My 1.1ghz is on the way, and i'm afraid might have wasted money on the 1.1ghz if the 1ghz is the same exact chip, both with only different labels.

Basically, my concern is will a 1.1 ghz chip be able to overclock FURTHER than a 1ghz chip ? Or will both chips overclock to the same extreme?

What i'm wondering, is if you have both a 1ghz and 1.1ghz Tbird chip... and you put them both under a FOP38 fan on a KT7-RAID and on the 1ghz chip you top out at 1300mhz (for example), would you top out at 1300mhz on the 1.1ghz as well? Or would you be able to hit 1400mhz because it's a 1.1ghz?

I hope this made sense..

Jay

Fenris
01-04-01, 11:43 AM
I suspect them to produce only one type of chip. Maybe the final clock speed depends on quality control and benchmark results after the manufacturing process.

No, itīs not that easy to predict overclocking success like you think. Take a look at the CPU database and forums, and you will find various overclocking results with different chips!

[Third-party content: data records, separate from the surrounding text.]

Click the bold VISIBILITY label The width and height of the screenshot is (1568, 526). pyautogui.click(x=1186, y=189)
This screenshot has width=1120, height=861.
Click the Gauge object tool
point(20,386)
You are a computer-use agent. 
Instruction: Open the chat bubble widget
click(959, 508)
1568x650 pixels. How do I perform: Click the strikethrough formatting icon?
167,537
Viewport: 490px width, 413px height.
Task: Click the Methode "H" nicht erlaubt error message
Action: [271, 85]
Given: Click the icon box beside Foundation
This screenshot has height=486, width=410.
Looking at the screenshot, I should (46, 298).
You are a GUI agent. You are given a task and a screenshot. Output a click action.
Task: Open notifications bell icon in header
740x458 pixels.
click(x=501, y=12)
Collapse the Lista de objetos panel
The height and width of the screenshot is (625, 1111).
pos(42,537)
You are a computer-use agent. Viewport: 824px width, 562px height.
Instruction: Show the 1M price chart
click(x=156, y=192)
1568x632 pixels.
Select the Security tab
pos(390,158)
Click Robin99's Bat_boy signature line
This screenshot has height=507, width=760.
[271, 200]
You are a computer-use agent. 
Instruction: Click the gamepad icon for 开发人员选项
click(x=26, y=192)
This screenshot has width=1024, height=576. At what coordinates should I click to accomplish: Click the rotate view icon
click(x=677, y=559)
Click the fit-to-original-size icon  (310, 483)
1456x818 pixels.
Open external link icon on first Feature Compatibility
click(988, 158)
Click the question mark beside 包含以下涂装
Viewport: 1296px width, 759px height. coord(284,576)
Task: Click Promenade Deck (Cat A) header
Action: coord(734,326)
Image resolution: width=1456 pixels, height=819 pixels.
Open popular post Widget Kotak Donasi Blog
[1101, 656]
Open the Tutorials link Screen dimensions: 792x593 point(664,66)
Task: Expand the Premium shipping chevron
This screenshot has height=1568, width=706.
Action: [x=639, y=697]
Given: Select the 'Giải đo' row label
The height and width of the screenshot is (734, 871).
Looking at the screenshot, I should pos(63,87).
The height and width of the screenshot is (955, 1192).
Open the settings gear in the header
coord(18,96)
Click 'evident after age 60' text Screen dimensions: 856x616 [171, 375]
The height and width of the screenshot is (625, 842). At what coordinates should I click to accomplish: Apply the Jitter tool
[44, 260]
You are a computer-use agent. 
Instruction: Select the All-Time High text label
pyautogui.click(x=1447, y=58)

I think, luck plays the biggest part here!

Vector
01-04-01, 12:02 PM
The answer to your question is somewhat of a tossup...
What revision of the 1GHz chip you have will have a major effect on the overclockability of the chip...for example, if you have a newer 1GHz chip with the same architectural designs of the 1.1 and 1.2, you will likely reach 1200 or 1300MHz, but the older revision would only get to something like 1.1GHz...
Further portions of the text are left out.